/ 21 February 1997

Skilled foreigners `the solution’ to

South Africa’s brain drain

Marion Edmunds

SKILLED foreigners should be lured to South Africa to fill the gap left by the brain drain, according to research for an influential government task team on immigration.

Social scientist Robin Cohen says official statistics have not adequately reflected the exodus of professionals with valuable skills from South Africa, and the education system is not up to the task of quickly replacing those leaving.
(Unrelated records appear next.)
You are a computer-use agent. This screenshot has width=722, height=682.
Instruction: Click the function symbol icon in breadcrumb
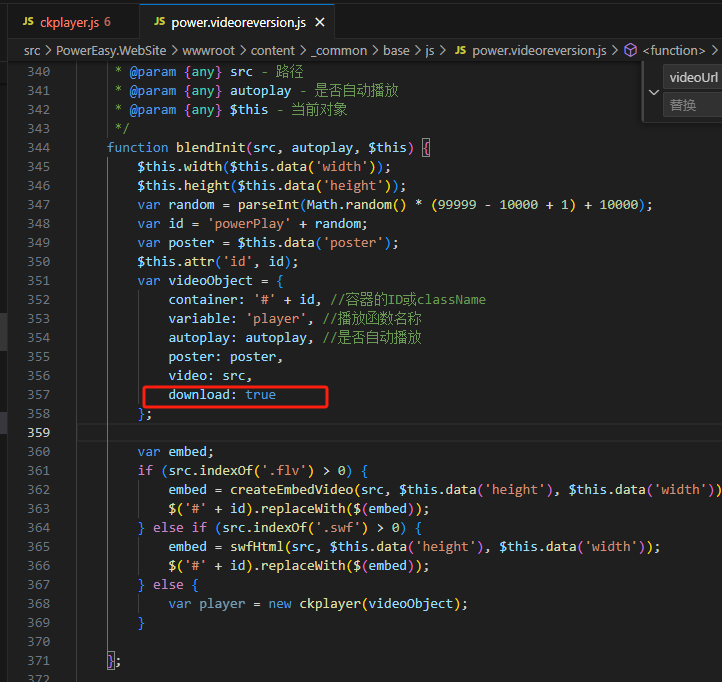point(630,49)
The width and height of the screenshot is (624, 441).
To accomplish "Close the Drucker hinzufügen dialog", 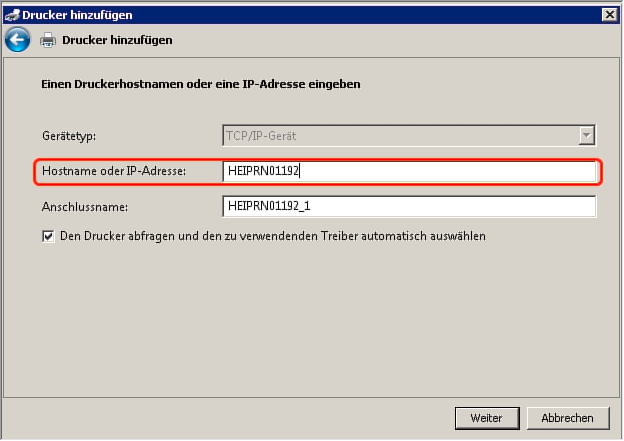I will point(608,15).

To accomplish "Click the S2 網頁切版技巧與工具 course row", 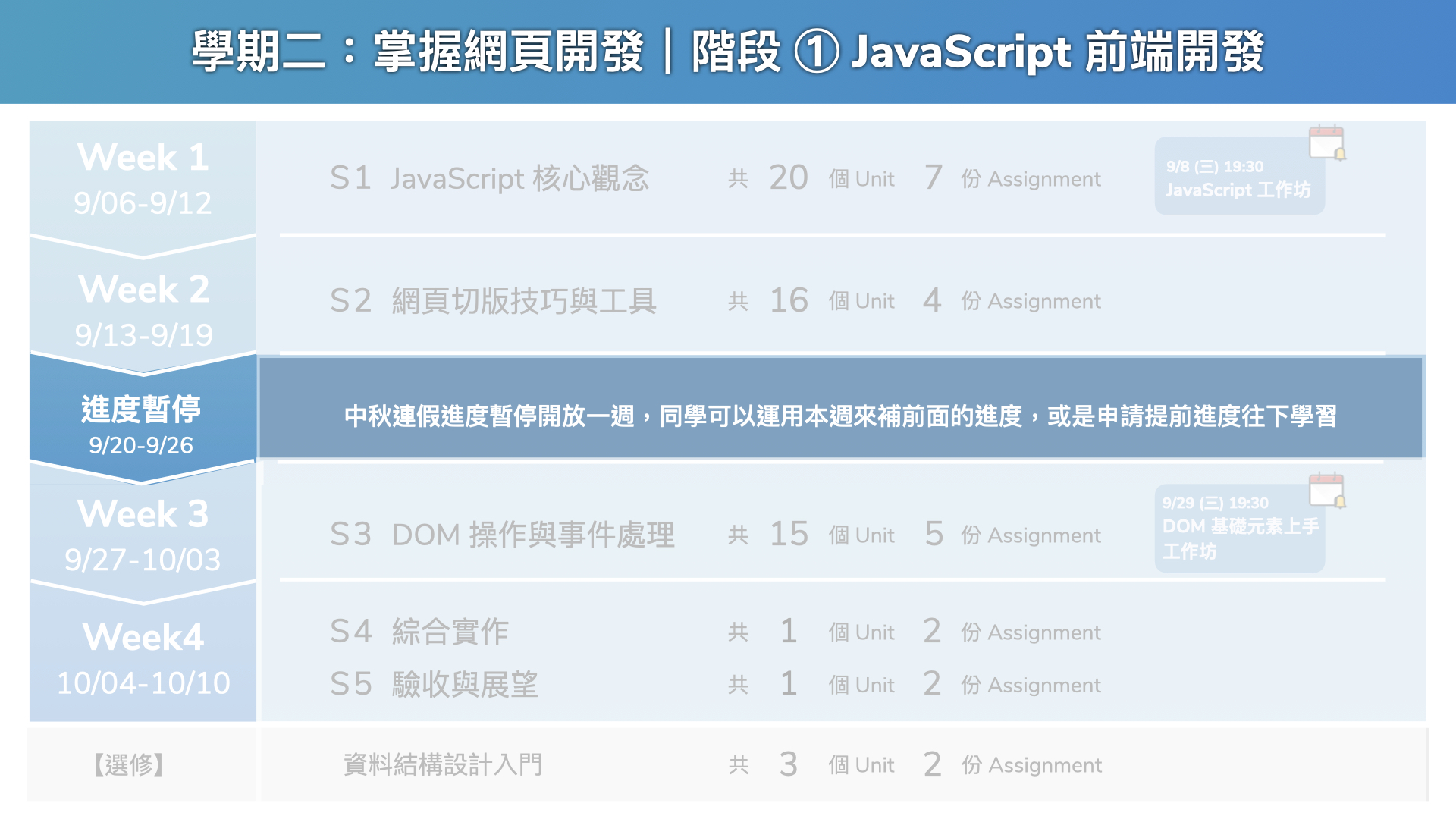I will (x=493, y=301).
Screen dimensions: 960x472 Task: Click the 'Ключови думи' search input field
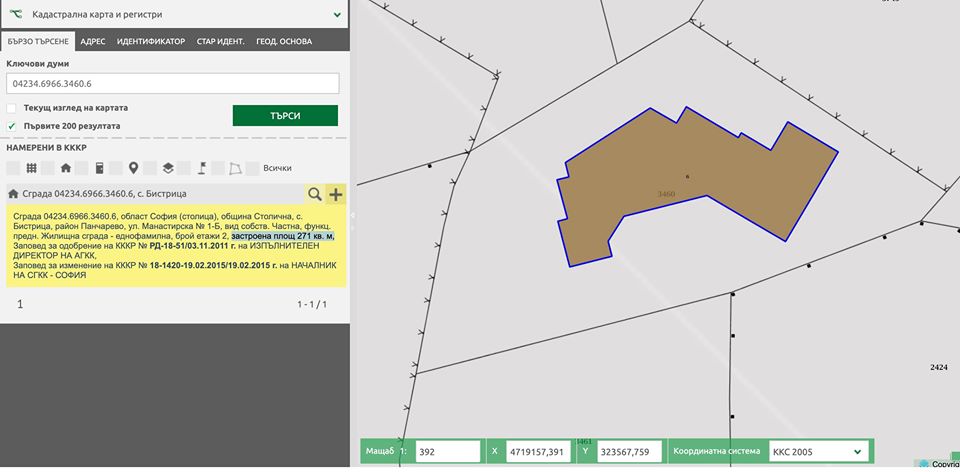click(x=173, y=83)
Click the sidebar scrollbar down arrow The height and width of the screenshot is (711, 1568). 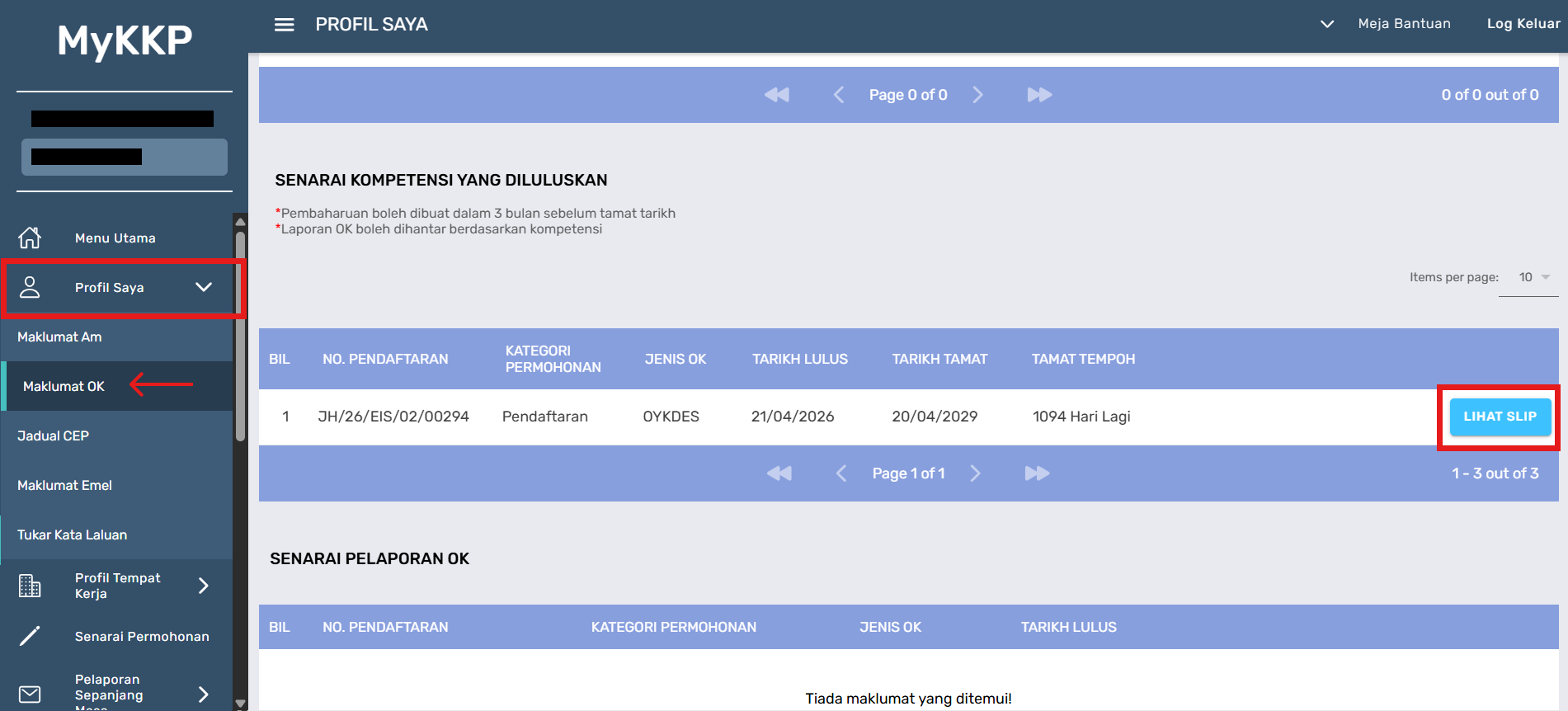point(241,704)
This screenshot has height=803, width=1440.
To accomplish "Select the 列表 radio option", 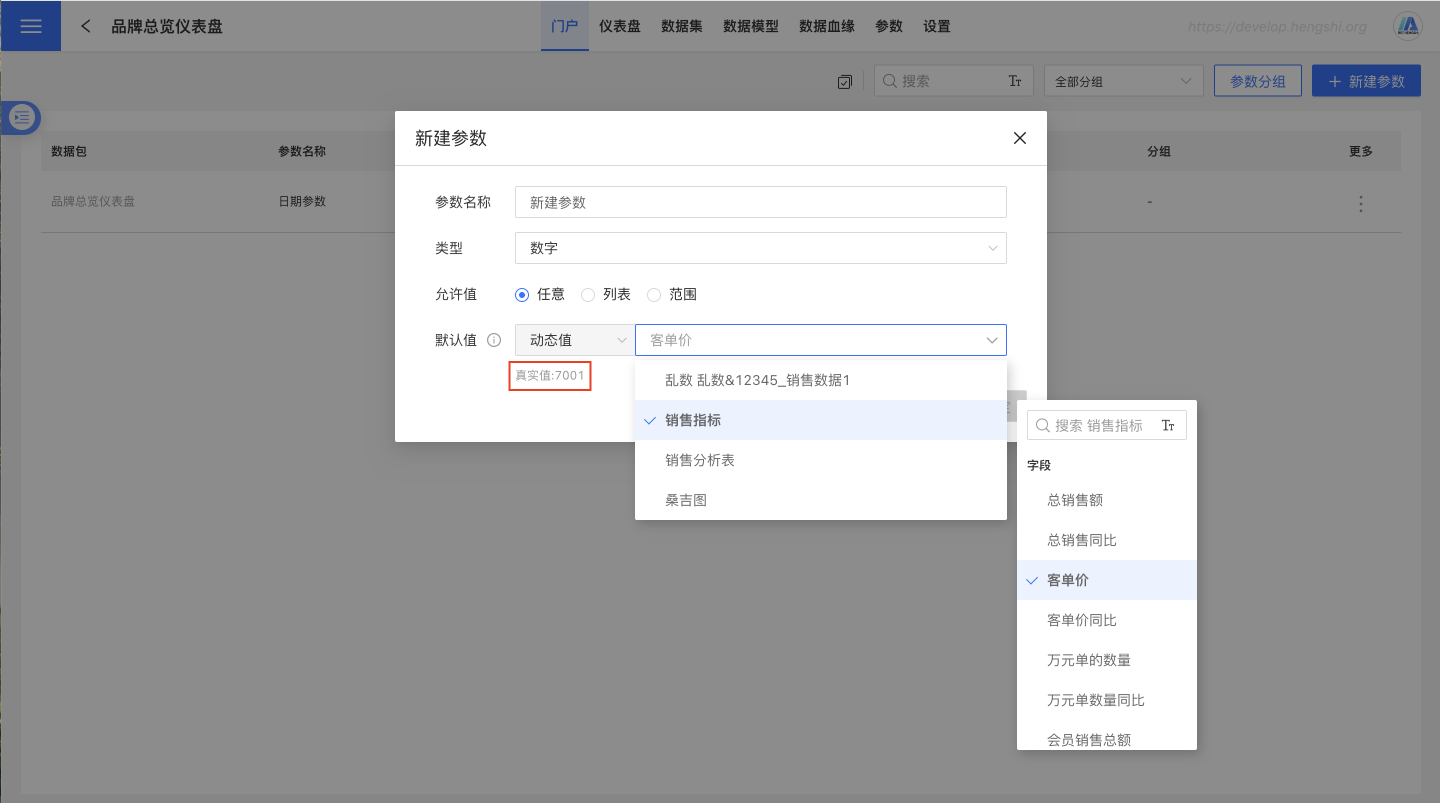I will 588,295.
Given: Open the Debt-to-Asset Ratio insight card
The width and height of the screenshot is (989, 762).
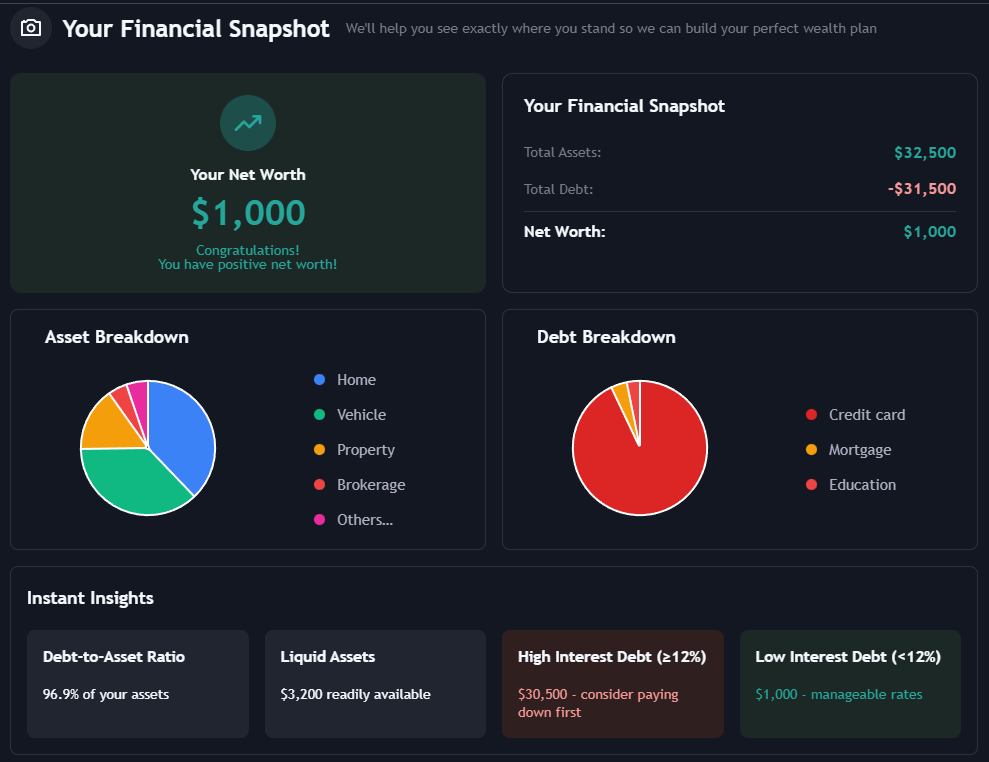Looking at the screenshot, I should (x=138, y=684).
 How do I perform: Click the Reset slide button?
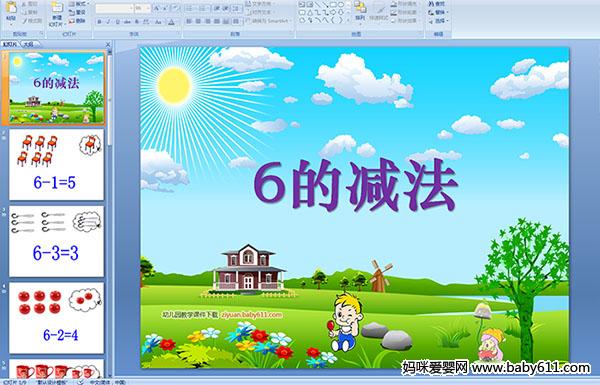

The answer lies in aggressively recruiting professionals such as doctors, nurses, engineers, teachers and accountants from overseas, Cohen says, and tracking down emigres and persuading them to come home.

Cohen will make his submission to the Home Affairs-appointed task team next week. He is said to have the support of several members of the task team. The team’s recommendations, due before the Cabinet by mid-year, will be included in a Green Paper which is expected to shake-up current immigration and emigration laws.

The Central Statistical Service (CSS) says that almost 8 000 people emigrated between January and September last year, with only 3307 immigrants coming in. According to the CSS, 34% of emigrants are teachers, 29% engineers, 24% accountants and 13% in the medical professions, leaving professional gaps behind them.

Cohen says the CSS statistics are way below actual figures of emigrants.

“If one combines data from training centres … from destination country immigration statistics and from data on `tourism’, it is evident that a large number of intending and potential emigrants are not tabulated,” he says.

“Even the under-recorded data show that there is a large deficit in the number of economically active people arriving compared with the number leaving. Thus, although there seems to be only a small net loss of migrants, this statistic is more serious when we consider that nearly two- thirds of immigrants are declared not to be economically active.”

Cohen also suggests building a data bank of all skilled South Africans so that their knowledge and expertise can be harnessed in development projects around the country.